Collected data

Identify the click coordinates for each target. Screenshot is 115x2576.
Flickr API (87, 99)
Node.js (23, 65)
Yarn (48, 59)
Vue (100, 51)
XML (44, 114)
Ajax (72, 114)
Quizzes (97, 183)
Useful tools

▶ [Problem]:
An exact copy of the lines from the one containing "Flickr API (87, 99)" through the end of the entries is required, and nothing beyond them.

▶ [Answer to this problem]:
Flickr API (87, 99)
Node.js (23, 65)
Yarn (48, 59)
Vue (100, 51)
XML (44, 114)
Ajax (72, 114)
Quizzes (97, 183)
Useful tools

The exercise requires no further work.